Offering Sympathy to the Bereaved

Suzie Kolber, a volunteer writer at www.obituarieshelp.org/words_of_condolences_hub.html  asked if she could contribute this information to my blog. I’m more than happy to print any resources or words to help the bereaved. If you have written something or can give me information that I can expand on, please share it with me and if I can use it, I will certainly do so. In the meantime, you can visit this site for additional information on condolence letters, funeral planning resources or writing obituaries.

Saying the Right Things When You Offer Sympathy to Others  by Suzie Kolber
What do you say to your best friend when his father dies? How do you comfort your cousin who has lost a spouse? And what words can comfort a parent who has lost their child? These are common thoughts for anyone when trying to decide how to offer sympathy to a grieving family member or friend.

Don’t avoid the issue. Instead of trying to talk around the subject, acknowledge the situation. It is appropriate to say that you heard that a person died even if it occurred some time ago. This lets the other person know that you are willing to talk about it and allows them to say what they want.

Always be honest and sincere even if that means admitting that you don’t know what to say. Sometimes just saying that you are sorry about the situation is enough.

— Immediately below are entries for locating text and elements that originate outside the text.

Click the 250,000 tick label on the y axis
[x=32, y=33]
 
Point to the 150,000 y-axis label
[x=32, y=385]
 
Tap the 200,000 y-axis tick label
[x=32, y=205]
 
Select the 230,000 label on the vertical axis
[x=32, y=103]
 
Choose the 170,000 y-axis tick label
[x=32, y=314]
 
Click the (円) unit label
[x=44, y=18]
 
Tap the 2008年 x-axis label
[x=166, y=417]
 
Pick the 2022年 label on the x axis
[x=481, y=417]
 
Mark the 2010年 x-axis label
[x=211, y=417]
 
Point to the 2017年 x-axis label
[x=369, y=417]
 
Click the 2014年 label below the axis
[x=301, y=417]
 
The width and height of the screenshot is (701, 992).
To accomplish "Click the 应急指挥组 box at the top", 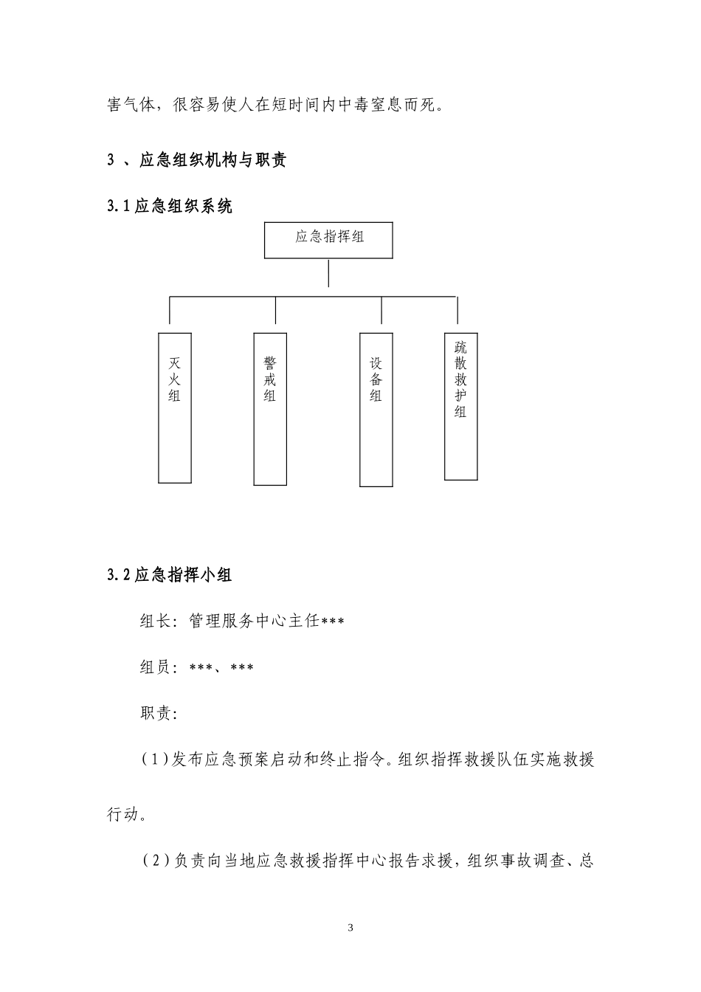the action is pyautogui.click(x=328, y=240).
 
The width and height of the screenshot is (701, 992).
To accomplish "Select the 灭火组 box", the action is pyautogui.click(x=175, y=407).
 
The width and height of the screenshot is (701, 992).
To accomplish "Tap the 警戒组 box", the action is pyautogui.click(x=270, y=409).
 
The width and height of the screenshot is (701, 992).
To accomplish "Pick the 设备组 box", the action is pyautogui.click(x=376, y=410).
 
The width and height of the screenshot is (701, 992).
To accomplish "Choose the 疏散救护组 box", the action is pyautogui.click(x=460, y=406).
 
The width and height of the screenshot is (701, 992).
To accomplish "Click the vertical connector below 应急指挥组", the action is pyautogui.click(x=328, y=272).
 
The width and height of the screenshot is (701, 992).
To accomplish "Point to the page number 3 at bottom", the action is pyautogui.click(x=350, y=928).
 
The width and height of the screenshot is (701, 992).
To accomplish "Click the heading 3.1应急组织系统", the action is pyautogui.click(x=170, y=207).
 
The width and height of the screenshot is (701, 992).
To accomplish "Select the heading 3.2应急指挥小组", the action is pyautogui.click(x=170, y=575).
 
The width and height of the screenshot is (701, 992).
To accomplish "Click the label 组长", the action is pyautogui.click(x=155, y=621).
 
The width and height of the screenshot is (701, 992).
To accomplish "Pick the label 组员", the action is pyautogui.click(x=155, y=668).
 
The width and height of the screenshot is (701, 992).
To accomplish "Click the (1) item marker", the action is pyautogui.click(x=155, y=760).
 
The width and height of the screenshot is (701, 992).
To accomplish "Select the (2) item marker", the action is pyautogui.click(x=155, y=861).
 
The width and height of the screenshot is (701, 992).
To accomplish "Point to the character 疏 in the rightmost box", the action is pyautogui.click(x=460, y=347).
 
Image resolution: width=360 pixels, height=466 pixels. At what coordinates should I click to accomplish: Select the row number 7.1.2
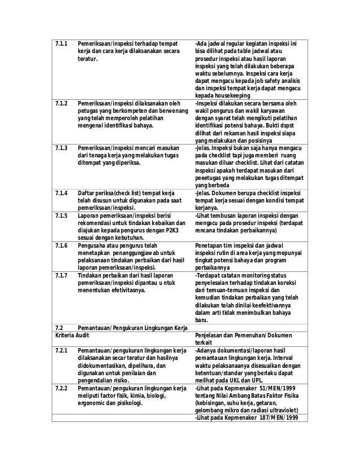(x=61, y=103)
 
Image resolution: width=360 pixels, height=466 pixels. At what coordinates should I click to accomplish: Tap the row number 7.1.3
(x=61, y=147)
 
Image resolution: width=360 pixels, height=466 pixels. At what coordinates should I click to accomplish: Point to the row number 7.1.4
(x=61, y=194)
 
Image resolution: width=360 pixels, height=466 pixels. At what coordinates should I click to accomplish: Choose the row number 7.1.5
(x=61, y=216)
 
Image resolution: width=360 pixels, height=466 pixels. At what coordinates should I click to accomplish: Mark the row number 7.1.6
(x=61, y=246)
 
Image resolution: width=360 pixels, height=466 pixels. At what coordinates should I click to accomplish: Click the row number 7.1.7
(x=61, y=275)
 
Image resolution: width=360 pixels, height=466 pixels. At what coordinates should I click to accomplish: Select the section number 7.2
(x=59, y=327)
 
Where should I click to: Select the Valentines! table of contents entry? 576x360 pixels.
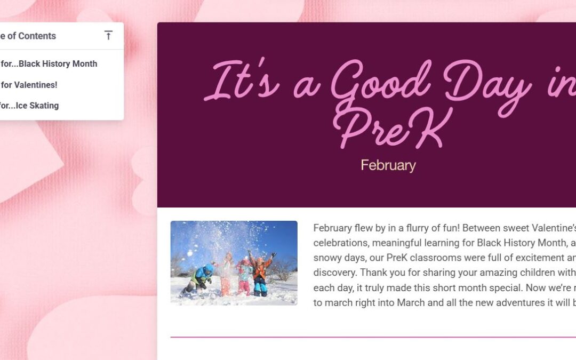[29, 84]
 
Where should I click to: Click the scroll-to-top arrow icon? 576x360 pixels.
[108, 36]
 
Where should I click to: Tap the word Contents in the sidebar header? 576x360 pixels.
[37, 36]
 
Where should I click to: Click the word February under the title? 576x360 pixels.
[388, 165]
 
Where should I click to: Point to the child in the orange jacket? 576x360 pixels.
[260, 275]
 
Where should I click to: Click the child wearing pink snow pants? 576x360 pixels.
[244, 277]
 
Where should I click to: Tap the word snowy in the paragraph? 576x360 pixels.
[327, 258]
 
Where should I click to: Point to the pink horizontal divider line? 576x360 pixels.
[373, 337]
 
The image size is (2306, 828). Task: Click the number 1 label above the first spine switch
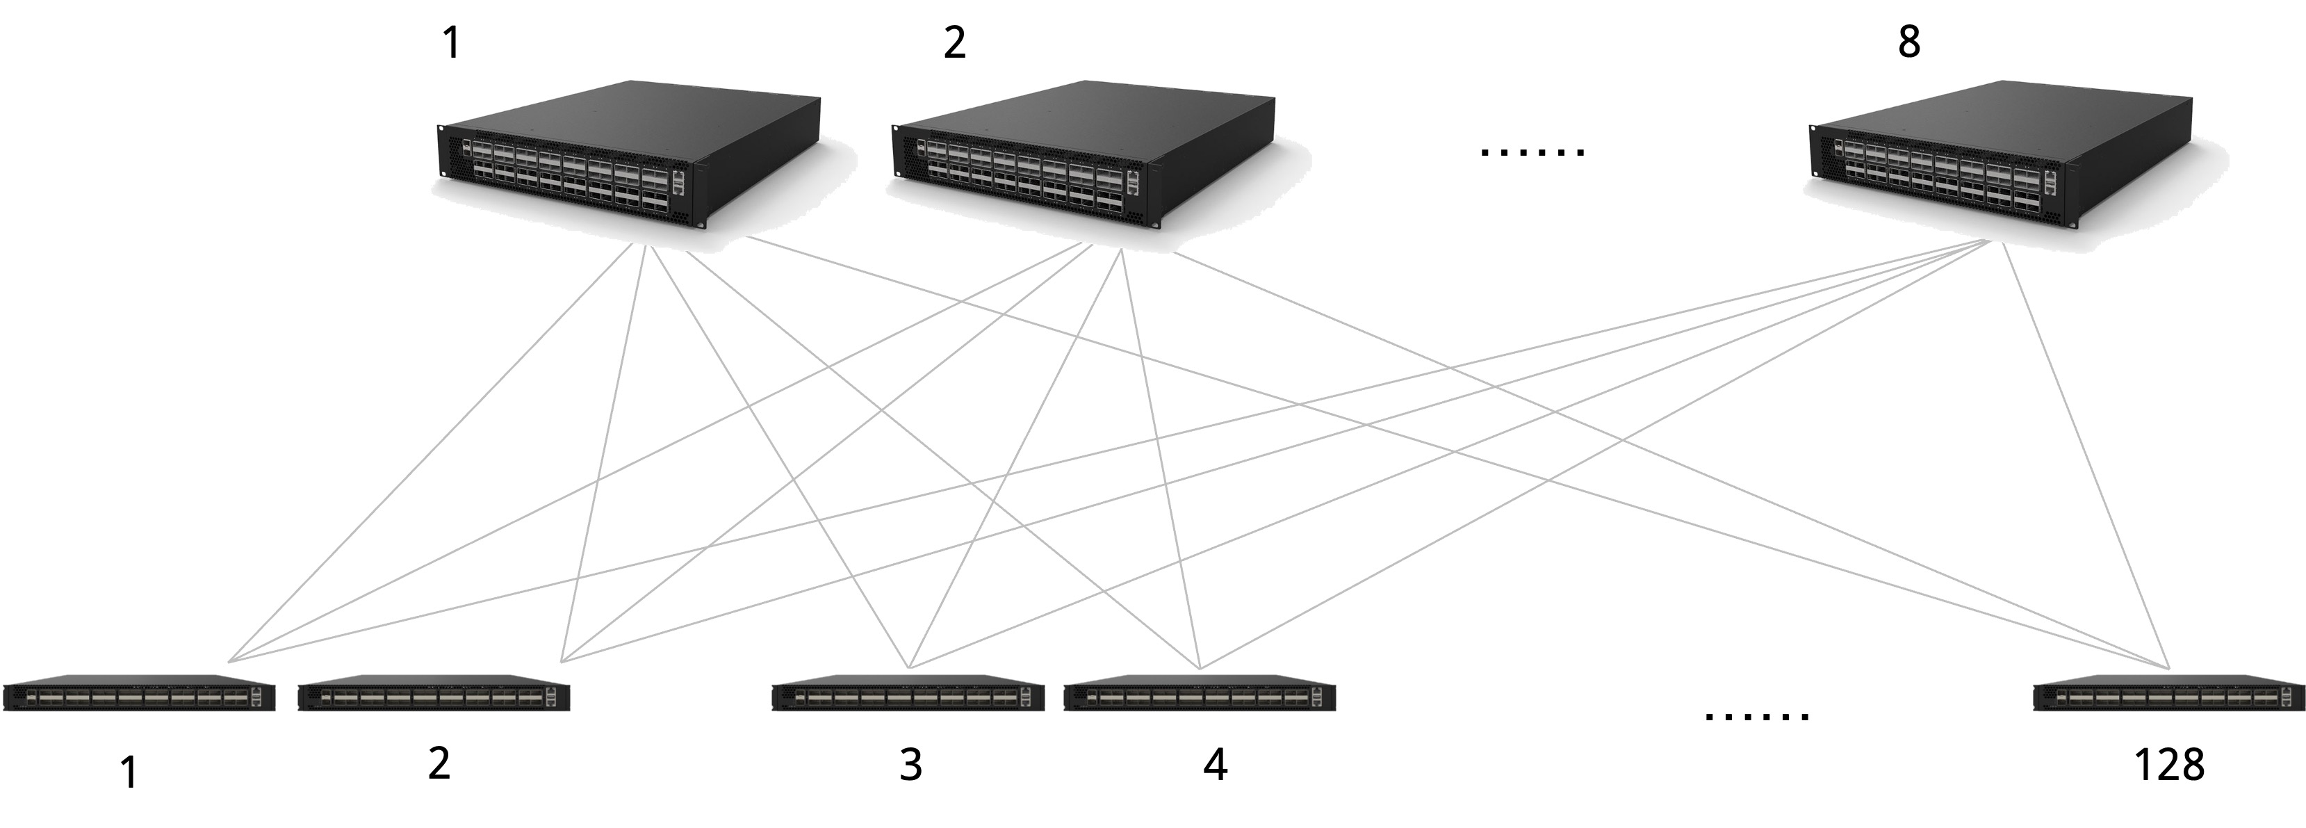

You can say it in a variety of ways such as: “I’m sorry to hear about your loss” or “I’m sorry that you are going through this” or “I want you to know how sorry I am that this has happened to you.” Showing your concern lets the other person know that he or she is not alone.

Be supportive. You may feel like you should be doing something for the grieving person. It feels awkward to just stand or sit and talk about the situation. If you are the type of person who wants to “fix” things, you should use that attitude in this situation. While you can’t fix it, you can do things to make the burden easier.

Some examples of support include helping out with tasks around the house or caring for children so that the bereaved person can deal with other jobs. You may be able to take on some projects that the deceased handled, especially important when the people are older. Maybe he mowed the lawn, or she cooked dinner. Now that they are gone, this task is left up to another family member. They may feel overwhelmed at all of the work they need to do and appreciate you taking on the responsibility for a few days or weeks.

One of the best ways to offer ongoing support is by asking how the person feels. This allows them to deal with their feelings and express any concerns they are having. It is a good question to ask even months later because people may grieve for a very long time. When you receive an answer to your question, don’t assume that means you have to respond or “make them feel better.” Just the act of telling you that ‘today is a bad day’ or ‘I spent the morning crying’ can be enough.

The most important thing to remember about offering sympathy to people who are dealing with the loss of a loved one is that it’s not the words that matter. It’s the meaning and the intention behind the words.